These are what we call the 'YMMV items.' Things that some people find in this work. We call them 'your mileage might vary' because not everyone sees these things in the same way. This starts discussions in the trope lists, a thing we don't want. Please use the discussion page if you'd like to discuss any of these items.
Anvilicious - On at least one occasion, Lampshaded and mocked to death. Played straight many other times, though, especially in later seasons.
Some Anvils Need to Be Dropped: The finale, despite being depressing, did make a good point: We have to take care of the environment or we'll end up extinct like everyone on the show.
The episode "Baby Talk" makes a lot of good points about what can happen when Moral Guardians protest over every little obscene thing on TV and in real life.
"Out of the Frying Pan" delivers a nice Aesop about the perils of child stardom, as well as a nice Take That to stage moms everywhere.
Genius Bonus: Earl's job is pushing trees. Paper is made from trees, so he's really a paper pusher (a low-level office worker).
Harsher in Hindsight: In the episode "And the Winner Is..." Earl has a nightmare where the world ends as a result of him being elected as Chief Elder. In the last episode of the series, Earl causes the end of the world.
Ho Yay: Spike and Robbie, in a big way. Apart from their friendship being the only consistent relationship Robbie has outside the family, Robbie "experiments" with being an herbivore (treated as a metaphor for homosexuality, among other things) and later on runs away to live with Spike in the woods, where they plan on eating plants together; on Spike's end, his idea of a plausible explanation for Robbie's sudden (faked) death begins with "He was standing naked in a field".
Somewhat averted in that the show actually began development before The Simpsons premiered. It was originally intended to be Jim Henson's follow-up to Labyrinth and would have had a more serious slant to it. Then The Land Before Time opened and Henson decided to go in a more comedic direction.
What Do You Mean, It's Not for Kids?: Dinosaurs was a lot like The Simpsons in its early days, in that the show looked like it could be for kids (The Simpsons had childish, crude animation and artnote and most of the episodes centered on Bart's and Lisa's problems in school and life while Dinosaurs had puppetry and animatronics), but the writing and subject matter both shows took on was very adult for something that looked like kiddie fare.

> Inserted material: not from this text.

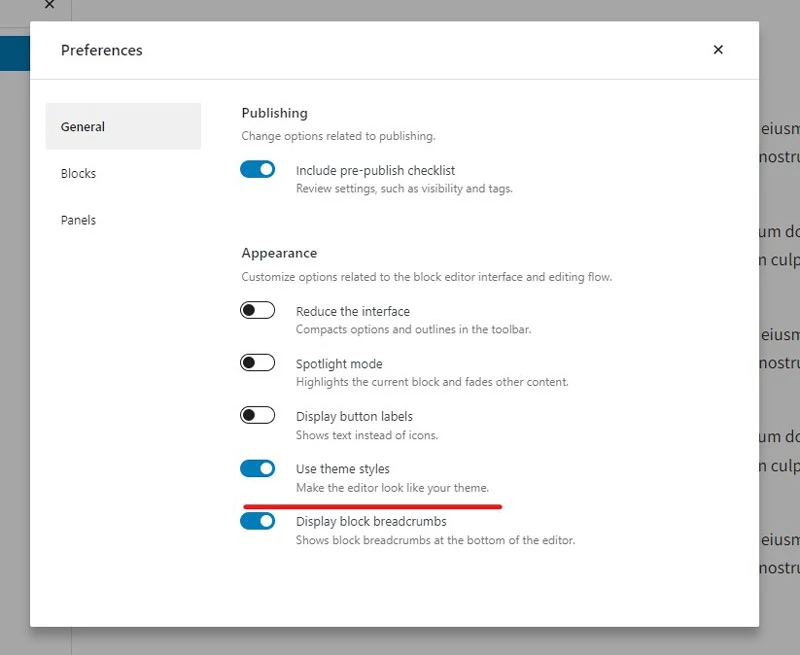
Task: Disable the Include pre-publish checklist toggle
Action: 258,170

This was actually lampshaded in one episode. Earl is watching a sock puppet show on TV that noticeably has a lot of adult humor, but Fran dismisses it as just a kid's show. Earl explains to Fran that the sitcom may look like a kids' show because the characters are puppets, but it's actually for adults because of the witty dialogue that has a risque slant to it that older viewers will readily understand.